Rape Crisis experts are heading into Wellington College today, saying a culture change is needed at the school.
The boys' high school launched an investigation, after students were caught making comments in a private Facebook group about "taking advantage" of women.
One comment said: "If you don't take advantage of a drunk girl, you're not a true WC [Wellington College] boy."
Another added "f*** women".
Experts from the Sexual Abuse Prevention Network (SAPN) and Rape Crisis will meet the school's leadership around lunch time.
SAPN general manager Fiona McNamara said school staff would need help, not only to deal with this particular incident, but also to create the culture change that would stop such incidents occurring in the first place.
"It's horrible that this happened, but we know that this stuff is going on.
"It is really good when people get pulled up on it, because it means the school now has to do something to change the culture that is encouraging this kind of behaviour.
"I don't believe that this is an isolated incident, and I don't think it was just a couple of students.
"This is something that's really widespread and happening all throughout the school, whether it's hidden or is more visible."
Wellington College released a statement that said they want to address the issues that led to the behaviour. It said a Sexual Abuse Prevention team had been working in the school for more than a year.
"Their expertise and knowledge is a valuable part of our health education programme.
"We understand and respect people's right to express their strongly held points of view. Our primary focus is on taking the events of the past few days, learning from them and continuing to support our boys to grow into responsible strong boys."
McNamara said the one silver lining was that other students had called out the behaviour, alerting the school and their parents.
The school had then contacted Rape Crisis and SAPN voluntarily, which she said was another hopeful sign.
"I have been a bit disappointed though, in the response that suggests it's just down to two boys, making one comment, in an isolated incident.

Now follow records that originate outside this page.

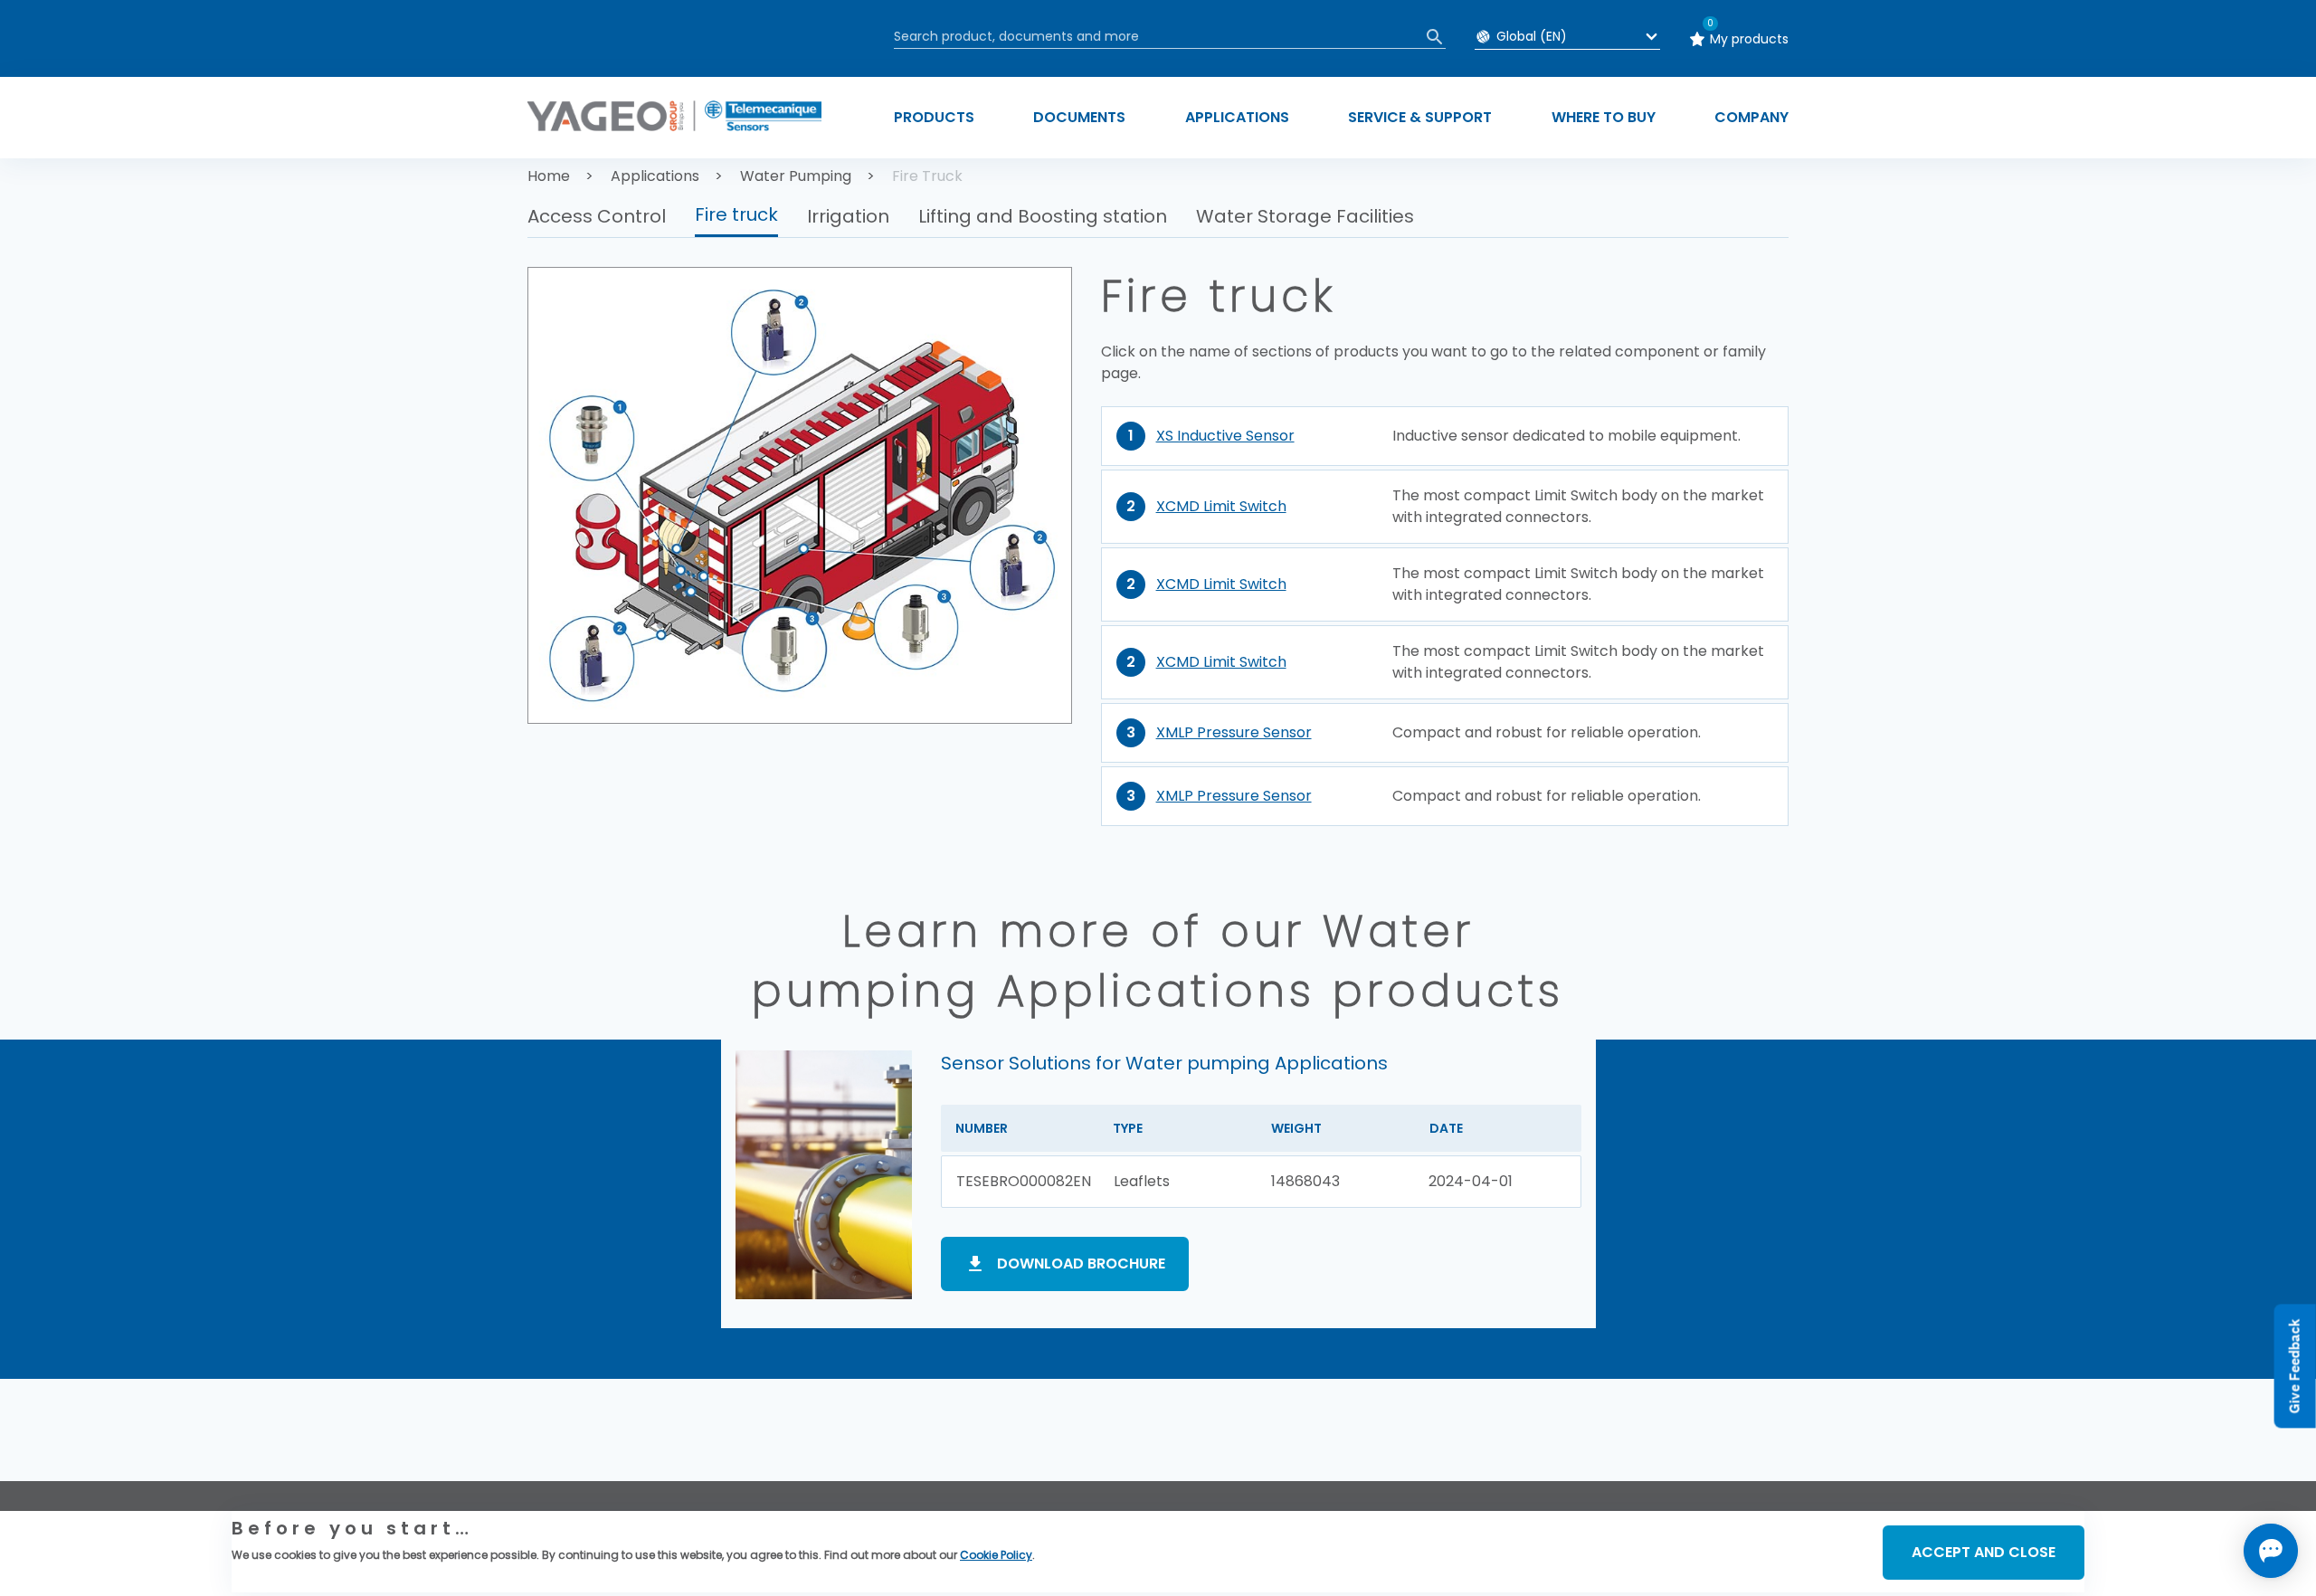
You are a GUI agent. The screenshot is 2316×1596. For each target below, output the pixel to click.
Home (548, 176)
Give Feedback (2294, 1366)
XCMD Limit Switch (1221, 506)
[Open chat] (2271, 1551)
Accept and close (1983, 1552)
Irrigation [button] (848, 216)
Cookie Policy (996, 1555)
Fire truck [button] (736, 214)
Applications (655, 176)
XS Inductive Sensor (1225, 435)
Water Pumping (795, 176)
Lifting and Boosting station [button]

"I do not think that is the case.
"I really want to see the school take some responsibility for the culture in the school as a whole, and I'd love to see other schools take responsibility to make sure it isn't happening in their school."
SAPN already runs a programme through the school, talking about healthy relationships with Year 9 and 10 students.
That programme would continue this year, McNamara said, but they wanted to expand the programme to also work with older students.
"Especially those students in leadership roles.
"They can set an example about what positive behaviour is, and what's acceptable to say online."
McNamara said they would wait until after the meeting with school leadership, to decide whether to meet with the boys who made the comments.
A special assembly was held at Wellington College today, for all Year 11, 12, and 13 boys.
It was aimed at letting the students discuss any issues they had after the incident.
When news of the comments first broke, principal Roger Moses said they were "appalling".
He did not respond to requests to talk about today's meeting.